Guy vio cómo todas sus esperanzas de una resolución rápida del problema se hundían en el lodo y dejó escapar un torrente de insultos en francés dirigidos al desventurado campesino.

— ¡Sacad de ahí a los animales! -ordenó a sus hombres-. Y luego sacad el carro del camino.

Siete hombres de armas corrieron a obedecer. Rápidamente, desuncieron los bueyes y los sacaron de la hondonada. Una vez liberados, el campesino los apartó y permaneció junto a ellos mientras los soldados vaciaban la carreta, tirando el estiércol a ambos lados; entonces, lentamente y con gran esfuerzo, empujaron el vehículo estropeado, sacándolo del resbaladizo camino.

— ¡Gracias, sire! -gritó el campesino, contemplando lo que quedaba de su carro con el aire dubitativo del hombre que sabe que hay que mostrarse agradecido pero se da cuenta de que le han hecho más mal que bien.

— ¡Idiota! -murmuró Guy. Satisfecho porque finalmente el convoy podía pasar, Guy descendió a la hondonada e hizo una señal a los carreteros para que avanzaran.

Cuando el primero de los tres carros hubo descendido al vado -que ahora parecía una verdadera ciénaga-, Guy no perdió un minuto y ordenó que se cortaran ramas y que se ataran cuerdas a las carretas para que los jinetes pudieran ayudar a tirar del pesado vehículo a través del lodazal. Como un barco que es remolcado en una bahía sin marea, el primer carro cruzó a duras penas. El laborioso proceso se repitió con cada uno de los carros que aún esperaban.

Guy esperó con impaciencia mientras los soldados pararon a limpiarse el barro y componerse lo mejor que pudieron. Su sargento, un veterano llamado Jeremías, se acercó a él.

— Pronto se pondrá el sol, sire ¿Os parece bien que acampemos ahora y retomemos la marcha mañana con la primera luz del alba?

— No -gruñó Guy, contemplando la miserable ciénaga, ahora cubierta de estiércol-. Ya hemos perdido bastante tiempo aquí. Quiero dejar atrás este lugar. Vamos a seguir. -Levantándose sobre los estribos, gritó-: ¡Montad!

Poco después, estaban en sus sillas. Guy esperó hasta que todos cerraron filas y recompusieron la formación.

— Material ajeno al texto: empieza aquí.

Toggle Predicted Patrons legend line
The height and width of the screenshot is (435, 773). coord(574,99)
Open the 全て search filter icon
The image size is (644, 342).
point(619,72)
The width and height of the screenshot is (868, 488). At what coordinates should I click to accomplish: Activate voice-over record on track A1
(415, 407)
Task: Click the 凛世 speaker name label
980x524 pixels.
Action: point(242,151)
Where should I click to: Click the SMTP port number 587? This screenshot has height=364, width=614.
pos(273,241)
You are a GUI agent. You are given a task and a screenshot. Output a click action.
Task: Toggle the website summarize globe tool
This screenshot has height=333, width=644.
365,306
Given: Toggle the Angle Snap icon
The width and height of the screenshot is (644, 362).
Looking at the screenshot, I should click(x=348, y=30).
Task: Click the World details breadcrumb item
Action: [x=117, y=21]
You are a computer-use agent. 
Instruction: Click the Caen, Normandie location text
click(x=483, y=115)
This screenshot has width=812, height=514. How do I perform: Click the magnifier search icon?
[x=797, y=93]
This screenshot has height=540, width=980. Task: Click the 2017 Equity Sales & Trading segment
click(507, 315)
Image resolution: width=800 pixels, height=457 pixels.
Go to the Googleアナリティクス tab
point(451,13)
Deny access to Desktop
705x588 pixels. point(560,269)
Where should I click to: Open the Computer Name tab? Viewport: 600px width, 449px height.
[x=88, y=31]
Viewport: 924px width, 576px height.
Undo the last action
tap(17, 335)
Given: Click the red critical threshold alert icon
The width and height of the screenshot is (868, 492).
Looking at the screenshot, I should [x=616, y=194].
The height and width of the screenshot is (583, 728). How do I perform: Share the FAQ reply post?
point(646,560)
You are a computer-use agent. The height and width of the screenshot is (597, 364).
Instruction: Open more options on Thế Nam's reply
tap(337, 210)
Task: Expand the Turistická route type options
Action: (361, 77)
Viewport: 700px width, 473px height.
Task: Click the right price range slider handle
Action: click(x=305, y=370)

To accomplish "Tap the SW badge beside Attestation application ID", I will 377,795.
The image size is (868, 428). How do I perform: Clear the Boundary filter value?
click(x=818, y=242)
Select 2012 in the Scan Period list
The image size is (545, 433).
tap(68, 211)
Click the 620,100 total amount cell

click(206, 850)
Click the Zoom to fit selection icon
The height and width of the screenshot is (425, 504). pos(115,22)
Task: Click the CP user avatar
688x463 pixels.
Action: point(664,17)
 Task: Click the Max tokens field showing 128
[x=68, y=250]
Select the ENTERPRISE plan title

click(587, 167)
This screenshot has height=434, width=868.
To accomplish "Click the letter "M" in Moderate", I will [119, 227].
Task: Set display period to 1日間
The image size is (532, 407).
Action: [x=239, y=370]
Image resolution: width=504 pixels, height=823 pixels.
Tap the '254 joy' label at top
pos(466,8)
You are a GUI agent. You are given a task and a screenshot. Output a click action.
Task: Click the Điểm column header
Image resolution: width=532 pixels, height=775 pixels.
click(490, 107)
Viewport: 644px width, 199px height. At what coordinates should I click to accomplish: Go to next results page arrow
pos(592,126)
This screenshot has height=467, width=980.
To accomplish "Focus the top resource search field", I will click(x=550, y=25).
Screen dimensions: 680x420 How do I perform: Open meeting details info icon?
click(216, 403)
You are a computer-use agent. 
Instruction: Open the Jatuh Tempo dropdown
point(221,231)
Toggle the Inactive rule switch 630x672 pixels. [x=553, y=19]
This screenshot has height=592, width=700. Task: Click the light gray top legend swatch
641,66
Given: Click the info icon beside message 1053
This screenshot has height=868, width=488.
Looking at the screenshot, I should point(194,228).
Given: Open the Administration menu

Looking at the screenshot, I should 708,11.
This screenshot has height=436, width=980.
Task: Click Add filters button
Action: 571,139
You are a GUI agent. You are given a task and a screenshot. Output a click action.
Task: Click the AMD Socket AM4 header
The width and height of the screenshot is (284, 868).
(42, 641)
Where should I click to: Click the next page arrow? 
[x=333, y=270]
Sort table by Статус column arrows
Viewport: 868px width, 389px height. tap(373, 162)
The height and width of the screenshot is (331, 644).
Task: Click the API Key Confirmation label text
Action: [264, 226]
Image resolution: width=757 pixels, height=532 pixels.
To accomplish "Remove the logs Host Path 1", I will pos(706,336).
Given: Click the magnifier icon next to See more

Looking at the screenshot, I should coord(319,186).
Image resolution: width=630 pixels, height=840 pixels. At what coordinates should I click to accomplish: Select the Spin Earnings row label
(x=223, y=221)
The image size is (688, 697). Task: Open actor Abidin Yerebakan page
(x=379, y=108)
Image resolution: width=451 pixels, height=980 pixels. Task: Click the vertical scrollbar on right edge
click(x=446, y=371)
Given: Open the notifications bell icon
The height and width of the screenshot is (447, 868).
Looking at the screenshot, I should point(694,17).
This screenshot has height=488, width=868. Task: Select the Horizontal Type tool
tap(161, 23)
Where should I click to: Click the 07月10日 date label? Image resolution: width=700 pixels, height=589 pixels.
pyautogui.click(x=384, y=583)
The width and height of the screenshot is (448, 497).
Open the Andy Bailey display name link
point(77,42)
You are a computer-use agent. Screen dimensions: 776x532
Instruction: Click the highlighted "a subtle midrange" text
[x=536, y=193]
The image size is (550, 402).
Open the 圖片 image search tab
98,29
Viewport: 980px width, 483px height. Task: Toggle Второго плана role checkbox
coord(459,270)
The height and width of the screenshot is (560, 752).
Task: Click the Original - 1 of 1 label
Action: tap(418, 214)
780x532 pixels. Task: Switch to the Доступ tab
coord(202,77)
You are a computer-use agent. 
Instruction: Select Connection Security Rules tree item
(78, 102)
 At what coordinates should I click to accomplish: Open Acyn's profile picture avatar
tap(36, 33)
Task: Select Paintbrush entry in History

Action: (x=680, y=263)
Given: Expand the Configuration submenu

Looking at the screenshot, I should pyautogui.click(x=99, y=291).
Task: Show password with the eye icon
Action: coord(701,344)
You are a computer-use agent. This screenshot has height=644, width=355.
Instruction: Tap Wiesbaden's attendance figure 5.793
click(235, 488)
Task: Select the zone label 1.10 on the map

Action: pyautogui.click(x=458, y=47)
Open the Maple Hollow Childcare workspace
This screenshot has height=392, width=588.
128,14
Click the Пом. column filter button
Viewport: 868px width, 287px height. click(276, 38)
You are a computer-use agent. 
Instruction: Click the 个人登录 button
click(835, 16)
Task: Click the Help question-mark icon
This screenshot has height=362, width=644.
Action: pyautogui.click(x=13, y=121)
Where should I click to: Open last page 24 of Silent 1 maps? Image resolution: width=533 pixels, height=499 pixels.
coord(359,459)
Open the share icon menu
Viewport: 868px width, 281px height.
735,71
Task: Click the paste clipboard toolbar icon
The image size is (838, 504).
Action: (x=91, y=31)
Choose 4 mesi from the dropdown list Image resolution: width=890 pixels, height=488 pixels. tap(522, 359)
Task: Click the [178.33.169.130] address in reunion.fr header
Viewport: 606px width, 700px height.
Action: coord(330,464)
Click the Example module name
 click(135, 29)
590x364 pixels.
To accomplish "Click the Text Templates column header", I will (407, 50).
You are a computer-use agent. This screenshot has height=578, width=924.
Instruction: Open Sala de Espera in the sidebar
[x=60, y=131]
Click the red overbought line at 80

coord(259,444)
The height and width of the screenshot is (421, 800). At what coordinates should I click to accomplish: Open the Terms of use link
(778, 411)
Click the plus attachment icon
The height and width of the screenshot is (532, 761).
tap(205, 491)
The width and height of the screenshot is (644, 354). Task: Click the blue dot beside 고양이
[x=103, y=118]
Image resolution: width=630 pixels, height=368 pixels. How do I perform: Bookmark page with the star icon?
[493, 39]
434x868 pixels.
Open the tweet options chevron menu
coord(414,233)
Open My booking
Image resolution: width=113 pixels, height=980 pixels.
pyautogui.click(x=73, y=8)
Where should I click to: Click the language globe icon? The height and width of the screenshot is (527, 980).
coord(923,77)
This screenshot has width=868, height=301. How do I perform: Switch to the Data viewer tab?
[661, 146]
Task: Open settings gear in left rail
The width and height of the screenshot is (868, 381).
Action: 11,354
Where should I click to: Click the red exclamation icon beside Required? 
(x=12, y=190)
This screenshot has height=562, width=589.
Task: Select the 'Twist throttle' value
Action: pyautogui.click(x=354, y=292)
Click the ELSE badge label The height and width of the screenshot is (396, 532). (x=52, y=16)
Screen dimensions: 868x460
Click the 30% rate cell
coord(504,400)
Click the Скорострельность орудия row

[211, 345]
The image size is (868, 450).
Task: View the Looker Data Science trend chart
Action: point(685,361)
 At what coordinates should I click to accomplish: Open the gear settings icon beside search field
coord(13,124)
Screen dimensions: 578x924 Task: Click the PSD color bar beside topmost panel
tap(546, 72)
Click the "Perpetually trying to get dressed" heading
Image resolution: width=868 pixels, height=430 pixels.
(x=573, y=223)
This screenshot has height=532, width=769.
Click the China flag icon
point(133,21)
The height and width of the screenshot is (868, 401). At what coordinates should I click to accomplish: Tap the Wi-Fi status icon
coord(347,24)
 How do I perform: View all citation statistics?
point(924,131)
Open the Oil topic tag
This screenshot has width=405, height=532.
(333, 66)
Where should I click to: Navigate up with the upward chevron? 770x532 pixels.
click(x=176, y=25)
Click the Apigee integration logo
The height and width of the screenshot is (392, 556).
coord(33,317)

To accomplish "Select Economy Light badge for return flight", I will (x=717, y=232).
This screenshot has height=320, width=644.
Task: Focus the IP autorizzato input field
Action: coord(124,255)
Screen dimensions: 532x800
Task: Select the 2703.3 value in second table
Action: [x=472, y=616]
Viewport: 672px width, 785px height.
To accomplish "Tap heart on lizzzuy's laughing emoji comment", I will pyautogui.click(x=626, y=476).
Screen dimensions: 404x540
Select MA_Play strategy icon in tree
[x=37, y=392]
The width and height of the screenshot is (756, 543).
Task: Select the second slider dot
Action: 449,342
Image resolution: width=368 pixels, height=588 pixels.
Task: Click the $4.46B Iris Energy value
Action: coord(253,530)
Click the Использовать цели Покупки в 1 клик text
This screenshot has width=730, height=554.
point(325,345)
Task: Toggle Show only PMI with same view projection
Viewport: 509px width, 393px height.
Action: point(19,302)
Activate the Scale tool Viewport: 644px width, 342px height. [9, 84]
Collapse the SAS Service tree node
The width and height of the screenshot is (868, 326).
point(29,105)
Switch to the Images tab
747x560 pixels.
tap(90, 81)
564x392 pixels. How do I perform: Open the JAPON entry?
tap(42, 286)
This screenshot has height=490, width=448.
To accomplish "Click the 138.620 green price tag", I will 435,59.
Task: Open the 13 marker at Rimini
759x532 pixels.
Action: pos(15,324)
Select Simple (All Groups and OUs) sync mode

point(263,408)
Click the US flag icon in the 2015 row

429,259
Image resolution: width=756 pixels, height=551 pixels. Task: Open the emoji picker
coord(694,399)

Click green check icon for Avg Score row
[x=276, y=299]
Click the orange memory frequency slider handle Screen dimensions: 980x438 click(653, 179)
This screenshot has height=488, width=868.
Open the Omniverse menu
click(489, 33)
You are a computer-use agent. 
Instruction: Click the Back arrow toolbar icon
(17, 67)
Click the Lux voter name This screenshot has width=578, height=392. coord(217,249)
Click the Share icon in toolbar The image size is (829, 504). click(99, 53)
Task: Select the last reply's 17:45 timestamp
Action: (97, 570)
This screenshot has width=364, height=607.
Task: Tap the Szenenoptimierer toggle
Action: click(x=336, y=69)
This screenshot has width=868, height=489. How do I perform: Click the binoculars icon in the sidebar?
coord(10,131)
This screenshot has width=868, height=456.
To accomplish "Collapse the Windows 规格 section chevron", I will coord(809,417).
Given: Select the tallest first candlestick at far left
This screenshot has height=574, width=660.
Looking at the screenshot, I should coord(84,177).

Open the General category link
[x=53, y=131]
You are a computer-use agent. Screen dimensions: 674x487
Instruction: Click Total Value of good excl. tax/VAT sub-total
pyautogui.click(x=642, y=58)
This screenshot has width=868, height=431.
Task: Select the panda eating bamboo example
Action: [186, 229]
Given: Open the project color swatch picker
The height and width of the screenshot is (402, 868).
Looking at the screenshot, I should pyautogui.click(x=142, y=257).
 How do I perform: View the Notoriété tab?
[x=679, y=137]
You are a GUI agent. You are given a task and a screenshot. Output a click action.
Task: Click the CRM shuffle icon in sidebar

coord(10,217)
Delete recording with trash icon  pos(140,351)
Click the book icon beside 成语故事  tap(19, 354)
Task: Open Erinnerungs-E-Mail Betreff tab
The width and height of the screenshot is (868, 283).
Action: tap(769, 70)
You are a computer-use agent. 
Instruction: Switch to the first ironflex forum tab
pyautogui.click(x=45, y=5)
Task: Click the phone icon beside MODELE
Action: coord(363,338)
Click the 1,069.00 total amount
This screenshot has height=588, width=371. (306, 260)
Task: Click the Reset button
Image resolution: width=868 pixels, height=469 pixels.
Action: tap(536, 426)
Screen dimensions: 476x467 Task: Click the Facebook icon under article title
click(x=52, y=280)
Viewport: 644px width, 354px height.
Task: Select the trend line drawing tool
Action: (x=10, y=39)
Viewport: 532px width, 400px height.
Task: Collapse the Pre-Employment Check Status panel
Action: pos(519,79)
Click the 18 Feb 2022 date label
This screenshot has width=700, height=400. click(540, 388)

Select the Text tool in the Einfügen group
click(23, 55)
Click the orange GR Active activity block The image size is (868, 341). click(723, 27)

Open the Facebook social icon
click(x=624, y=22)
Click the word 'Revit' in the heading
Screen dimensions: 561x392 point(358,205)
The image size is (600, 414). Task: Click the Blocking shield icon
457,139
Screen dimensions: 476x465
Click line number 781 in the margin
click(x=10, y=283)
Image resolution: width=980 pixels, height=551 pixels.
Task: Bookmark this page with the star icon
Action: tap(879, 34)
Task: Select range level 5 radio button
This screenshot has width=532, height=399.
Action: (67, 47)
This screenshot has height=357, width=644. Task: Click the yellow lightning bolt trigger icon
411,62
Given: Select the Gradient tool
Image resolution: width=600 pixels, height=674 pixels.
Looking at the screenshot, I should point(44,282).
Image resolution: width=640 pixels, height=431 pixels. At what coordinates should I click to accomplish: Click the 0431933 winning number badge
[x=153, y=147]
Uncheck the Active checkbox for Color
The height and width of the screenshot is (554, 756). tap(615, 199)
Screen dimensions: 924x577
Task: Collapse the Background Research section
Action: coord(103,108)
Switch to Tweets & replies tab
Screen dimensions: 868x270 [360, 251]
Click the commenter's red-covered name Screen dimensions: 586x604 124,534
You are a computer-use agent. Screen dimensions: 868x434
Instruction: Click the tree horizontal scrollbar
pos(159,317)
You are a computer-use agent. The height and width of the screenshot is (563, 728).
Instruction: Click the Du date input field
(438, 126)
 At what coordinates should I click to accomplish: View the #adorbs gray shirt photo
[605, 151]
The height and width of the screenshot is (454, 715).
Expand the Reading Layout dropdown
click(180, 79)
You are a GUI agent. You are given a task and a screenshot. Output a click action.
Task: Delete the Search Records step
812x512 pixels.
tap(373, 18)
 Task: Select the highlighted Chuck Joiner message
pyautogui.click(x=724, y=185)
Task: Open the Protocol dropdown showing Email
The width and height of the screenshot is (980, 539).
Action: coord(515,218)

— Marcher sur! -gritó, y el convoy del tesoro continuó su viaje.

Una vez superado el borde de la hondonada, el bosque se cerró de nuevo sobre ellos. El sol poniente hacía que las sombras se espesaran bajo los enormes árboles, lo que provocó a los jinetes la sensación de estar entrando en un sombrío túnel verde.

La oscuridad se fue extendiendo y los cercó silenciosamente. Guy pronto deseó no haber descartado tan precipitadamente la sugerencia del sargento y decidió que acamparían en el siguiente claro o pradera; pero la maleza que se alzaba a ambos lados del camino era cada vez más densa. Los troncos de los árboles estaban tan cerca que las ruedas de las carretas crujían al pasar por encima de las raíces expuestas, forzando a los carreteros a aminorar aún más el paso. Mientras, las últimas luces del día se apagaron y dieron paso a un tenebroso crepúsculo, y el silencio del atardecer cayó sobre el bosque.

Fue sólo entonces, en la quietud del bosque, cuando el alguacil Guy de Gysburne empezó a preguntarse por qué dos andrajosos campesinos ingleses podían hablar latín tan correctamente. Apenas había tenido tiempo de ponderar ese pensamiento cuando los soldados vieron el primer cadáver colgando.